Oliver Kemp, Chief Executive of Prostate Cancer Research UK, welcomed the Cochrane review as marking "an important moment in the prostate cancer screening debate." Former UK Prime Minister Rishi Sunak, who has been among the most prominent political voices calling for a national prostate cancer screening programme, said: "As this important research shows, a targeted national screening programme for prostate cancer would save lives. The Daily Mail is right that we must prevent more families from losing a father, a brother or a son to this cruel disease." That public and political pressure, now backed by increasingly robust science, is making it harder for health authorities to maintain the status quo.

What does all of this mean in practice for men, today? In the UK, every man over 50 who has considered the advantages and disadvantages of the PSA blood test can request one from his GP, without needing to have symptoms. In the United States, guidelines from major oncology bodies now support shared decision-making discussions about PSA testing from age 50 for average-risk men, from 45 for Black men and those with a first-degree relative diagnosed with prostate cancer, and from 40 for men with more than one first-degree relative affected at an early age. Across Europe, many countries are already moving towards more structured, risk-stratified approaches informed by the ERSPC data and the BARCODE1 genetic screening model.

The challenge is ensuring that this shift reaches men who have historically been least well served by prostate cancer pathways. Research consistently shows that Black men and men in more deprived areas remain far more likely to be diagnosed late and to die from prostate cancer than men from more privileged backgrounds — a disparity that cannot be corrected by policies that restrict formal screening to the BRCA-positive minority. Addressing health inequality in prostate cancer means ensuring that awareness, access, and testing reach all men at elevated risk, regardless of postcode, ethnicity, or family connections to genetic testing services.

There is also the question of what to do with a positive test. The era of reflexively treating every prostate cancer diagnosis with surgery or radiotherapy is thankfully receding. For men diagnosed with low-risk, slow-growing tumours, active surveillance — watchful monitoring without immediate treatment — is now established practice in clinical guidelines across the UK, US, Europe, and Australia. The goal of a well-designed screening programme is not to diagnose every prostate cancer, but to find the cancers that will kill men before those cancers have had the chance to spread beyond the prostate gland, where treatment is curative rather than merely life-extending. When screening is paired with modern diagnostic tools and nuanced treatment decisions, the old picture of mass overtreatment can be replaced by something genuinely beneficial.

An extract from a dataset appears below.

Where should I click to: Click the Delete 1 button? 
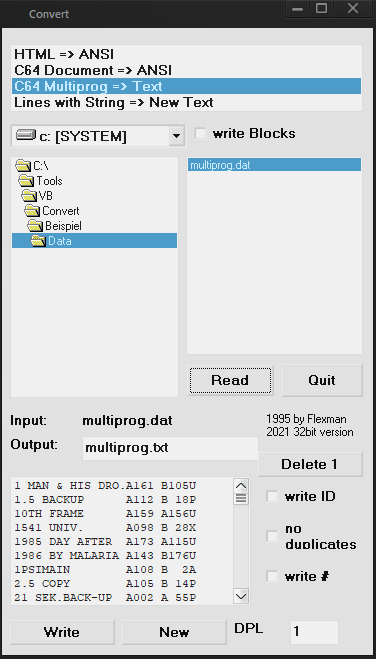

The story of prostate cancer screening has, for too long, been a story of uncertainty, controversy, and missed opportunity. Men have died waiting for the science to catch up with common sense. Now, in the convergence of the new Cochrane review, the 23-year ERSPC data, the BARCODE1 polygenic screening results, and the rapid evolution of MRI-guided diagnosis, the science has caught up. The next step — and it cannot come soon enough — is for health systems to act on it.